My first working experience in China was coming to an end. I had been working in a primary school for four weeks, teaching English, but since the semester examinations were approaching, there would be no lessons during the last ten days of my stay in Shanghai. So I asked for a new placement, never thinking or hoping that my second working experience would be as fascinating as the first one. A student of medicine had just arrived and I was asked, if I agreed to accompany her in her placement, which would be "Cerecare Center," a Wellness Center for children with Cerebral Palsy (CP - the term refers to a disorder of movement, caused by damage to the motor control centers of the developing brain). At that time, I did not even know what Cerebral Palsy is and I agreed to work with the new volunteer. Something which, during my first day there, I was afraid that I would regret!

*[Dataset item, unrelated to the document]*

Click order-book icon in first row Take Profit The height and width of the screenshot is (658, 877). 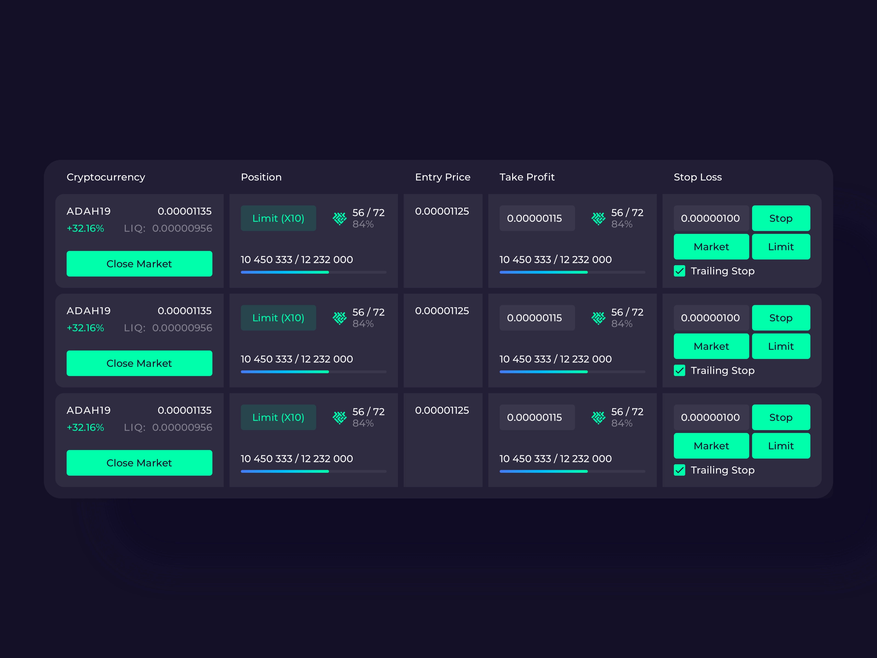(598, 218)
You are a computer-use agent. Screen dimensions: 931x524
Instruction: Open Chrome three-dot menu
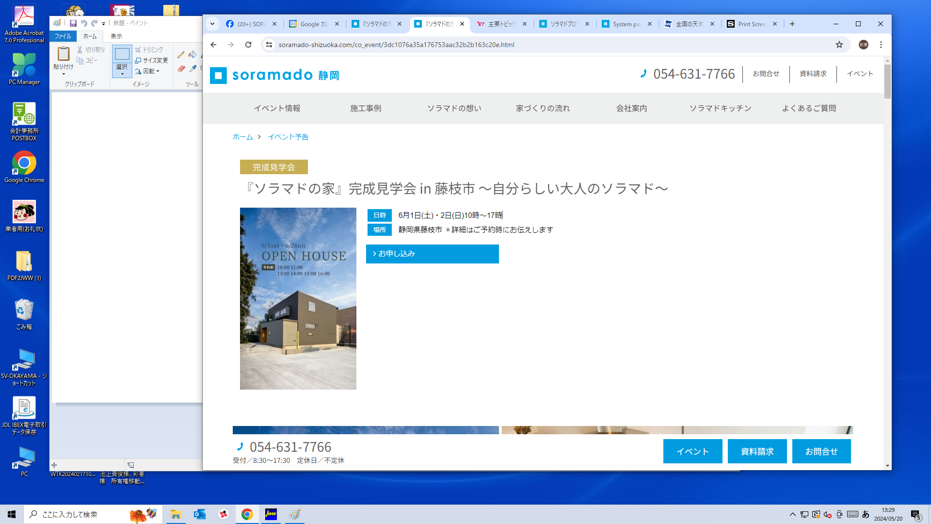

I was confronted with an "unknown, special world," a reality with which I was not familiar and which - I thought - would not be able to bear! Having to do with children who can not live a "normal"; life seemed to be beyond my limits. I remember I could not help thinking: "this is too much for me" - trying to help little children do all these common, simple things that we take for granted. We helped them walk, stand, sit, eat, go to bed, dress, play. Things for which healthy children do not have to struggle! I was almost in a state of shock, trying to hide the tears that were coming to my eyes, feeling lost, confused and helpless, until I had to remind myself that I was there to help! So I somehow started to "function" in this new world, trying my best to do what I was asked for – which, to be sincere, was not really much, because the staff were too kind to let us get too tired! But once you get there and you get to know the children and have feelings for them, you find yourself wanting to do more and more! You can not stop thinking of ways to make them have fun, singing and playing with them or teaching them English words. Every afternoon, we had a break form 12:00 to 14:00, when the children would have their nap and although in the first days we would use this time to rest (something, which was not really necessary, we were not tired), as the days went by we would use this time to prepare a game for the children. During one of those breaks we made some "puppets" out of color paper and chopsticks! I remember myself, hidden behind a small, portable blackboard, moving these "puppets" for the teaching game we had thought of. I could not see the children's faces, but I could hear them laugh - and at that magical moment, this small room had become the whole world! No words can express what you feel, when you know that you can offer those children some nice moments. A small "piece of you" that you give them, as tiny as it may be, gives back an enormous reward, a unique feeling of doing something so precious, so worthwhile!!